2. The aerosol-generating substrate carrier (10, 30) according to claim 1, wherein the carrier body (11) comprises a biasing mechanism (23), the biasing mechanism (23) configured to urge the carrier body (11) away from the substrate holder (14).
3. The aerosol-generating substrate carrier (10, 30) according to claim 1 or 2, wherein the predefined Curie temperature is in a range of 200°C to 600°C.
4. The aerosol-generating substrate carrier (10, 30) according to any one of the preceding claims, wherein the carrier body (11) and / or the holder (14) comprises a polymer, a metal or a mixed multi-layered structure of the polymer and the metal, wherein optionally, the polymer has a melting point above 200°C, and wherein optionally, the polymer comprises polyether ether ketone (PEEK) or polyetherimide (PEI).
5. The aerosol-generating substrate carrier (10, 30) according to any one of the preceding claims, wherein the susceptor (25) comprises at least one of a paramagnetic, ferromagnetic and / or ferrimagnetic material, wherein optionally, the susceptor (25) comprises 5% to 90% of a ferromagnetic or paramagnetic material, and / or the susceptor (25) optionally comprises at least one of the following: stainless steel, nickel, permalloy, mu-metal, aluminium, iron, copper, bronze, cobalt, graphite, molybdenum, silicon carbide, niobium, Inconel alloy, iron-nickel-copper-chromium soft magnetic alloy, non-conductive ferrimagnetic ceramics and / or an iron, chromium, and aluminium (FeCrA1) alloy.
6. The aerosol-generating substrate carrier (10, 30) according to any one of the preceding claims, wherein the carrier body (11) and / or the holder (14) is of a cylindrical shape.
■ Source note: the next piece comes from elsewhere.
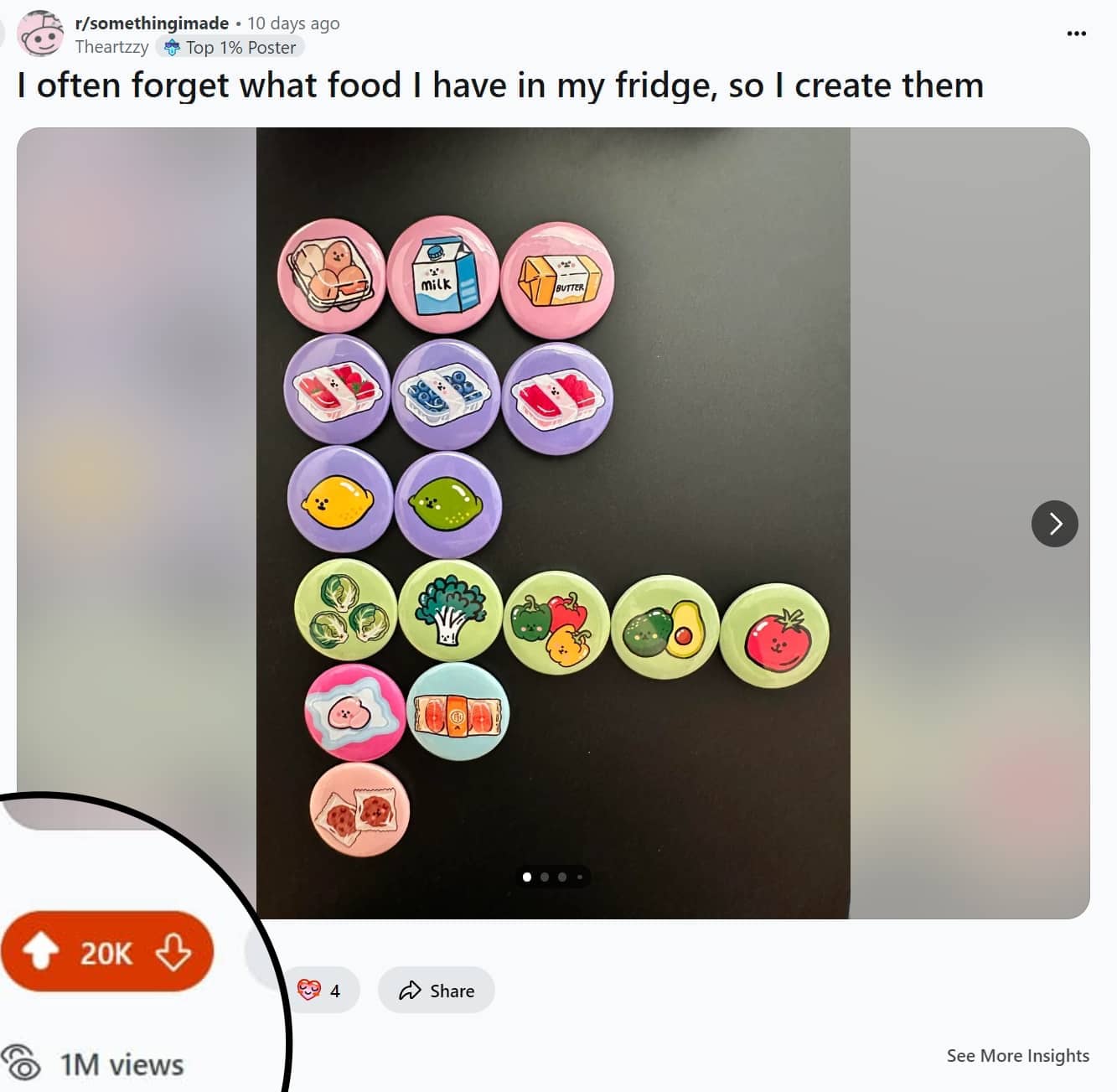
Task: Jump to the second gallery dot
Action: pos(545,877)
7. The aerosol-generating substrate carrier (10, 30) of any of the preceding statements, wherein the substrate holder (14) has a curved surface having a diameter in a range of 2 mm to 20 mm, and a length in a range of 2 mm to 50 mm.
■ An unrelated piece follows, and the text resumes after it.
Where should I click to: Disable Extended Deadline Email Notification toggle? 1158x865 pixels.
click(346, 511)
8. The aerosol-generating substrate carrier (10, 30) according to any one of the preceding claims, wherein the carrier body (11) comprises a housing (22) and an interfacing portion (33), the housing (22) comprising a greater diameter relative to the interfacing portion (33) and the substrate holder (14), and wherein the interfacing portion (33) comprises the guiding mechanism for interfacing with the substrate holder (14).
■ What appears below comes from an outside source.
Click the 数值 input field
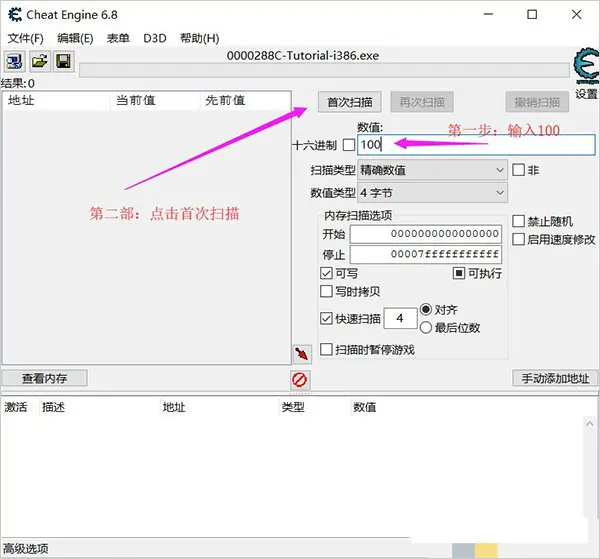This screenshot has width=600, height=559. tap(475, 145)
9. The aerosol-generating substrate carrier (10, 30) according to claim 8, wherein the interfacing portion (33) comprises a curved flap to form an enclosure with a slot (18) of the substrate holder (14).
10. An aerosol-generating device comprising: an aerosol-generating substrate carrier (10, 30), the aerosol-generating substrate carrier (10, 30) comprising: a substrate holder (14), the substrate holder (14) shaped and dimensioned to receive one or more aerosol-generating substrate (13); a carrier body (11) connected to the substrate holder (14), the carrier body (11) configured to embed or house a susceptor (25), the carrier body (11) comprising a guiding mechanism to facilitate sliding motion of the substrate holder (14) towards and away from the carrier body (11); wherein the susceptor (25) comprises a material with a predefined Curie temperature; and wherein the aerosol-generating substrate carrier (10, 30) is removably attached to the aerosol-generating device; an electromagnetic coil (50), the electromagnetic coil (50) configured to induce an electrical current through the susceptor (25).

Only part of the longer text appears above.